PROBLEM TO SOLVE | Copy the stretch of records from the line containing "How do I perform: Collapse" through the line containing "Looking at the screenshot, I should [411, 558]." word for word.

RECORDS TO USE |

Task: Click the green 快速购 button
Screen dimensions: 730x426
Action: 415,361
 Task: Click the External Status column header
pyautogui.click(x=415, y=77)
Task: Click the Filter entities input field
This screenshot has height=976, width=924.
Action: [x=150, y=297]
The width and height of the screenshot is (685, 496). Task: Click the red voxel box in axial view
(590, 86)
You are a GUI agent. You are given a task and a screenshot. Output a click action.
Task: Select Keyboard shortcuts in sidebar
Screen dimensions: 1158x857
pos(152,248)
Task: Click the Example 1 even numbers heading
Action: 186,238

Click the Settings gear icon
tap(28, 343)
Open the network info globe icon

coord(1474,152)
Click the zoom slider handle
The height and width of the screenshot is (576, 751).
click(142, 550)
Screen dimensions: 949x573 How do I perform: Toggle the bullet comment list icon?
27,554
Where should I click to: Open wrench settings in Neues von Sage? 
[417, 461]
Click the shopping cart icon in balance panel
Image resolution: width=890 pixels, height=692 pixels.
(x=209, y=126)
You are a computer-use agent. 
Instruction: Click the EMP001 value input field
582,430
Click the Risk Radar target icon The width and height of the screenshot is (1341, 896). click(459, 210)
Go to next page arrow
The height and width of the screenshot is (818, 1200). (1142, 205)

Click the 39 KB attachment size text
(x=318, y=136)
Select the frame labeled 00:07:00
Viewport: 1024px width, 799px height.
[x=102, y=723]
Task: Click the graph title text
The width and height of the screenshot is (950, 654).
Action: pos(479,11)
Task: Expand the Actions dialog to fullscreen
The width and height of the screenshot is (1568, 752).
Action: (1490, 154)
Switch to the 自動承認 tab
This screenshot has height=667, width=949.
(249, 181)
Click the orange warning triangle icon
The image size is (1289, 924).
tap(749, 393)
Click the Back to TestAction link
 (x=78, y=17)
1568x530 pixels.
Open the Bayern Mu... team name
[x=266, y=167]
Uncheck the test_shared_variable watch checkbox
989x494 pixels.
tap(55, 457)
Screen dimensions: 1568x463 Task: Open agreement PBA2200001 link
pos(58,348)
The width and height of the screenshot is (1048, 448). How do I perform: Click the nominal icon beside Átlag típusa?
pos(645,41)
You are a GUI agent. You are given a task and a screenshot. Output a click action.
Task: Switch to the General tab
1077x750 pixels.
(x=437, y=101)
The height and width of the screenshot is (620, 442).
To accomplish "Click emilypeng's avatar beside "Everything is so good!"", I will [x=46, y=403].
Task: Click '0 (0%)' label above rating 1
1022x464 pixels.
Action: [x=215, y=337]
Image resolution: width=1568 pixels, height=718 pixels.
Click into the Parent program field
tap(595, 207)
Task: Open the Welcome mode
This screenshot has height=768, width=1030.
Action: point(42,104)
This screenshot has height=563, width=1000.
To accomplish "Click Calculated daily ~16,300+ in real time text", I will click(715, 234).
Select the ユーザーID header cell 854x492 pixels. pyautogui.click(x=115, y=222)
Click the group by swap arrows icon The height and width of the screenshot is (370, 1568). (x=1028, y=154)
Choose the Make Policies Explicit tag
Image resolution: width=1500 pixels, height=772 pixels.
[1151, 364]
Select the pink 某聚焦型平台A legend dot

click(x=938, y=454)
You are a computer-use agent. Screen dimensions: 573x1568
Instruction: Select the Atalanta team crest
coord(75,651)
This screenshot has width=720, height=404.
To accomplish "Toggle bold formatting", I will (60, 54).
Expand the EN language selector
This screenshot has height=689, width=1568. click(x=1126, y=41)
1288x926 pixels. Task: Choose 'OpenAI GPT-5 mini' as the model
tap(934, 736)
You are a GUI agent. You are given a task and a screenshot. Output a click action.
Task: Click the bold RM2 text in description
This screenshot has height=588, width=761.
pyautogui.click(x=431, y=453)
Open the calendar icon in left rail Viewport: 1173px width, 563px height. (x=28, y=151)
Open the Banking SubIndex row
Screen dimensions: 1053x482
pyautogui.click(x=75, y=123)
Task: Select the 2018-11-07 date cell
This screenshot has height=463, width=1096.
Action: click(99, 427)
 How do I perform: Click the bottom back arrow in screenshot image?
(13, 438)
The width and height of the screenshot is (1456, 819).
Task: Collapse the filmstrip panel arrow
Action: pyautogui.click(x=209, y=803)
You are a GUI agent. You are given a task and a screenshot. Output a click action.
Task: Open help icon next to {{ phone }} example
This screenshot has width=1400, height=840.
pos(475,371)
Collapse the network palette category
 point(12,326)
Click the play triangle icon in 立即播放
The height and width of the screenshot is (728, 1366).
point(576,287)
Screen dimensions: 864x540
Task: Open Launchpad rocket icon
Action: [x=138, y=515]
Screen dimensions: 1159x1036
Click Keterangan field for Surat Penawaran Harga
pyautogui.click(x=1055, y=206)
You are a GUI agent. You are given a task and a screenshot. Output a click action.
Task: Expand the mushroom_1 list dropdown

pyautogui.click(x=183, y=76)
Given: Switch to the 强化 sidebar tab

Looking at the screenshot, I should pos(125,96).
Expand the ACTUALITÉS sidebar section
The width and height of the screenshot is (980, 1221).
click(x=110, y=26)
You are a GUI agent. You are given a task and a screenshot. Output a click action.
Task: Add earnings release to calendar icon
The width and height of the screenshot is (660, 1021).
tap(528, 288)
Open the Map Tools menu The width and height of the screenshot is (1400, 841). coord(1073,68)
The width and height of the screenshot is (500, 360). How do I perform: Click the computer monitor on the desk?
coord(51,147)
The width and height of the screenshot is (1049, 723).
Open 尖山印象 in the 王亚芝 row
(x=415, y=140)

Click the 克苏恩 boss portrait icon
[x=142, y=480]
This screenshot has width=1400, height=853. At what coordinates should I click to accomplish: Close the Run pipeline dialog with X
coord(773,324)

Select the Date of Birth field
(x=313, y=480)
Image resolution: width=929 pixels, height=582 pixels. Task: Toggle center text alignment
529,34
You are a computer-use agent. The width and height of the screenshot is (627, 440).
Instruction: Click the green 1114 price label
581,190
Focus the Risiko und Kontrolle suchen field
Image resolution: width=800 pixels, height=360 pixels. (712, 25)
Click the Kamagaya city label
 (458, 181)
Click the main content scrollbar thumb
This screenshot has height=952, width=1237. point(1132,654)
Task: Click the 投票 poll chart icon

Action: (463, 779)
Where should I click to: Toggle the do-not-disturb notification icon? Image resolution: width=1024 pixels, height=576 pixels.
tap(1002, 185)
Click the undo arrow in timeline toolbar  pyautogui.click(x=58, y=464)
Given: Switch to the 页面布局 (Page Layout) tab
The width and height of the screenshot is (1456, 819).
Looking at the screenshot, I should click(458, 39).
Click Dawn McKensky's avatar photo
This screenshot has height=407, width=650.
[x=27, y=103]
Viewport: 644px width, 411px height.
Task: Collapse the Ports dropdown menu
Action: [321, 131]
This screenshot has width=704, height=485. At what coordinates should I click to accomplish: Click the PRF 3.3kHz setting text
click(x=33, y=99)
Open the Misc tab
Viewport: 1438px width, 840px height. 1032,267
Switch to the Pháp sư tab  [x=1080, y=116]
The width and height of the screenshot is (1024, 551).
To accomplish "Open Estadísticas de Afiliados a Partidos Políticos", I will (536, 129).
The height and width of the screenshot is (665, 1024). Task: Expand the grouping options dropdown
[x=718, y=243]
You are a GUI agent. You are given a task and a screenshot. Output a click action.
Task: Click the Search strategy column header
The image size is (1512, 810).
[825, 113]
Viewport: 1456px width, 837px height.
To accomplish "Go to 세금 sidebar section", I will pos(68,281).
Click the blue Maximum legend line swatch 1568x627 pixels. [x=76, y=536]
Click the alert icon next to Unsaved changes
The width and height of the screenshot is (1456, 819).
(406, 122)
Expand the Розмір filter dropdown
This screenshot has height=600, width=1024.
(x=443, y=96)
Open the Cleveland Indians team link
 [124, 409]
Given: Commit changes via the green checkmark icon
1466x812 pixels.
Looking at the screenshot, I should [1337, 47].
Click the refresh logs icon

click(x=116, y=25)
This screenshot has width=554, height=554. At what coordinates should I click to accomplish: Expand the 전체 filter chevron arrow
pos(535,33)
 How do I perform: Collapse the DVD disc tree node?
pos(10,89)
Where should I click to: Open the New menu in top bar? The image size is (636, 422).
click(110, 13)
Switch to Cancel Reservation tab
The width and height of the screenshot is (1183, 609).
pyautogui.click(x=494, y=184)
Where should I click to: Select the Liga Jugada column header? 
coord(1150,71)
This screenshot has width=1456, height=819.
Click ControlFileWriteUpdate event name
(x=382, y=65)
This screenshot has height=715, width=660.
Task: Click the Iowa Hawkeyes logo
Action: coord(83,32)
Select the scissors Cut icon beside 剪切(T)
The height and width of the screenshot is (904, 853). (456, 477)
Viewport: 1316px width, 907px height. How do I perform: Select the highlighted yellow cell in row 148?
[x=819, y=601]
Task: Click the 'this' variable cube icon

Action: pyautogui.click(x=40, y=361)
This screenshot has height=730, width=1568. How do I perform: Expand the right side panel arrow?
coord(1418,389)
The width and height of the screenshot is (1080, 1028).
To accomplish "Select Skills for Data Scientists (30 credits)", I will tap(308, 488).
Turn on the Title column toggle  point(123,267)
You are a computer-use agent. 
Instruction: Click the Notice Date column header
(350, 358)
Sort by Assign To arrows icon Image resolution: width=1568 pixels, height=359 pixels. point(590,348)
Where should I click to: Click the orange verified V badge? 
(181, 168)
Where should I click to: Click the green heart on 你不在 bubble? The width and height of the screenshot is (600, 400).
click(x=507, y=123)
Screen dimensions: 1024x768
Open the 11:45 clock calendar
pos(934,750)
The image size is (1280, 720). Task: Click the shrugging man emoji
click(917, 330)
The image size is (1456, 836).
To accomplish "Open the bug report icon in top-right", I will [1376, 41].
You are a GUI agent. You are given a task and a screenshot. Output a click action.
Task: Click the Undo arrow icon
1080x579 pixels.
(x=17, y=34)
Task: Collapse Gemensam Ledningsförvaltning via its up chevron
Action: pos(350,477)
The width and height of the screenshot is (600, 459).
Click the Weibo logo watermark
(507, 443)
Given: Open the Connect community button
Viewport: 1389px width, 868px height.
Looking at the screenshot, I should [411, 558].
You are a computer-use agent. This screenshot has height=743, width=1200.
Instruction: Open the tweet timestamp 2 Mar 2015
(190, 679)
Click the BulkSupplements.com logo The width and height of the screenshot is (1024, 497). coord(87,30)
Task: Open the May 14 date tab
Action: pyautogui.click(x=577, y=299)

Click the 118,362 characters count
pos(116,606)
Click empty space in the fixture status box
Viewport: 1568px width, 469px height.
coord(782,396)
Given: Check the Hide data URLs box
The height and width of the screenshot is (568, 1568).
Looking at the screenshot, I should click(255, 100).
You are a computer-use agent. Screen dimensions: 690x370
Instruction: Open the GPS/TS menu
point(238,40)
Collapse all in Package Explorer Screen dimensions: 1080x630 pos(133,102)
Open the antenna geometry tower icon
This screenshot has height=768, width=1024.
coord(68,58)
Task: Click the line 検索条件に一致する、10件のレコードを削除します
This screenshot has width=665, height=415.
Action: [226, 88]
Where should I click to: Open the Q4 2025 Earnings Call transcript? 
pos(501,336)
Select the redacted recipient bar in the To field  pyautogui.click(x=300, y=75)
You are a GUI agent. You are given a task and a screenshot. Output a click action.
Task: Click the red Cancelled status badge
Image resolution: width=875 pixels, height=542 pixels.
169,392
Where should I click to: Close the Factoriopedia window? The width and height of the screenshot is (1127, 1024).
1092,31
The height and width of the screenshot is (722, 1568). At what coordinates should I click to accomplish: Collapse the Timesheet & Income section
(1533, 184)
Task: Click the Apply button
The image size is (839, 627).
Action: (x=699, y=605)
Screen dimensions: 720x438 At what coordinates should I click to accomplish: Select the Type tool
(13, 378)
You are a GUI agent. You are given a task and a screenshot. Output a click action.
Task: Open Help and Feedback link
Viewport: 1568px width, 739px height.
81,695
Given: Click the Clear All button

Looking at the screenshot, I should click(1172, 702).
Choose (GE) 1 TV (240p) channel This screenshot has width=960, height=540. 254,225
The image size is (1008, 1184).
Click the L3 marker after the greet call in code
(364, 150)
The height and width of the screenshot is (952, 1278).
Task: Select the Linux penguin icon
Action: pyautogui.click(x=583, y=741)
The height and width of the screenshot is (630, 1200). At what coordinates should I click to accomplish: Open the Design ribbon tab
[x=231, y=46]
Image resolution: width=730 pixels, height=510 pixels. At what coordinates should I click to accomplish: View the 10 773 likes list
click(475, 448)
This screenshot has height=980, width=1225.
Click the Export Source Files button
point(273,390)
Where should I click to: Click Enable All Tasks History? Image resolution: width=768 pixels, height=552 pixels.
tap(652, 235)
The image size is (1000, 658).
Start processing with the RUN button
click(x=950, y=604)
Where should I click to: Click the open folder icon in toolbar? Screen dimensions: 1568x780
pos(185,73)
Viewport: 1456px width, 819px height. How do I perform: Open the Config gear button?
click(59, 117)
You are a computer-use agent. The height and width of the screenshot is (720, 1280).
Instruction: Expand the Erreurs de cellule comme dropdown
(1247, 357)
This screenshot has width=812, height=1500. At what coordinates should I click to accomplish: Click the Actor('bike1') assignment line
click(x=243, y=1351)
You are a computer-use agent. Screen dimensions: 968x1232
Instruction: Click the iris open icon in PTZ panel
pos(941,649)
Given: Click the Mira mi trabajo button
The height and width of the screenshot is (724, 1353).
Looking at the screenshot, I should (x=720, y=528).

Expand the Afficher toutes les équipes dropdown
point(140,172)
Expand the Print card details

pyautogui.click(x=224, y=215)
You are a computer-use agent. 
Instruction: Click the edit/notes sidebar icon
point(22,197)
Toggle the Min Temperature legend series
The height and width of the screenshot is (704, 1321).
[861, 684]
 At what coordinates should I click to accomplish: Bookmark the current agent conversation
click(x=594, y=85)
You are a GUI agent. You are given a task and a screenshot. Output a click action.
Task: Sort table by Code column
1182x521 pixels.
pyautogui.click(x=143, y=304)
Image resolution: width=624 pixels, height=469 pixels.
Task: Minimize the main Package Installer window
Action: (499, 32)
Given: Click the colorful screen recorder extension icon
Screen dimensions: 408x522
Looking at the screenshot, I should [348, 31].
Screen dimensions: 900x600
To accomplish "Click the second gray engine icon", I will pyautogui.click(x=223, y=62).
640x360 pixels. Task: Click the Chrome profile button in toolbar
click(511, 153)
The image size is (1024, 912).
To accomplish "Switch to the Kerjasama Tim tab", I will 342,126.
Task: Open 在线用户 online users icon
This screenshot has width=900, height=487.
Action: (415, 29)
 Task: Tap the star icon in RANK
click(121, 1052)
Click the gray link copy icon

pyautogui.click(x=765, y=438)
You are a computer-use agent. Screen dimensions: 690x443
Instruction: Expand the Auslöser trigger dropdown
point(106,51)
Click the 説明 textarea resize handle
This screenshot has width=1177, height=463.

EXERCISE RESPONSE |
 How do I perform: Collapse the DVD disc tree node?
pos(10,89)
Where should I click to: Open the New menu in top bar? The image size is (636, 422).
click(110, 13)
Switch to Cancel Reservation tab
The width and height of the screenshot is (1183, 609).
pyautogui.click(x=494, y=184)
Where should I click to: Select the Liga Jugada column header? 
coord(1150,71)
This screenshot has width=1456, height=819.
Click ControlFileWriteUpdate event name
(x=382, y=65)
This screenshot has height=715, width=660.
Task: Click the Iowa Hawkeyes logo
Action: coord(83,32)
Select the scissors Cut icon beside 剪切(T)
The height and width of the screenshot is (904, 853). (456, 477)
Viewport: 1316px width, 907px height. How do I perform: Select the highlighted yellow cell in row 148?
[x=819, y=601]
Task: Click the 'this' variable cube icon

Action: pyautogui.click(x=40, y=361)
This screenshot has height=730, width=1568. How do I perform: Expand the right side panel arrow?
coord(1418,389)
The width and height of the screenshot is (1080, 1028).
To accomplish "Select Skills for Data Scientists (30 credits)", I will tap(308, 488).
Turn on the Title column toggle  point(123,267)
You are a computer-use agent. 
Instruction: Click the Notice Date column header
(350, 358)
Sort by Assign To arrows icon Image resolution: width=1568 pixels, height=359 pixels. point(590,348)
Where should I click to: Click the orange verified V badge? 
(181, 168)
Where should I click to: Click the green heart on 你不在 bubble? The width and height of the screenshot is (600, 400).
click(x=507, y=123)
Screen dimensions: 1024x768
Open the 11:45 clock calendar
pos(934,750)
The image size is (1280, 720). Task: Click the shrugging man emoji
click(917, 330)
The image size is (1456, 836).
To accomplish "Open the bug report icon in top-right", I will [1376, 41].
You are a GUI agent. You are given a task and a screenshot. Output a click action.
Task: Click the Undo arrow icon
1080x579 pixels.
(x=17, y=34)
Task: Collapse Gemensam Ledningsförvaltning via its up chevron
Action: pos(350,477)
The width and height of the screenshot is (600, 459).
Click the Weibo logo watermark
(507, 443)
Given: Open the Connect community button
Viewport: 1389px width, 868px height.
Looking at the screenshot, I should [411, 558].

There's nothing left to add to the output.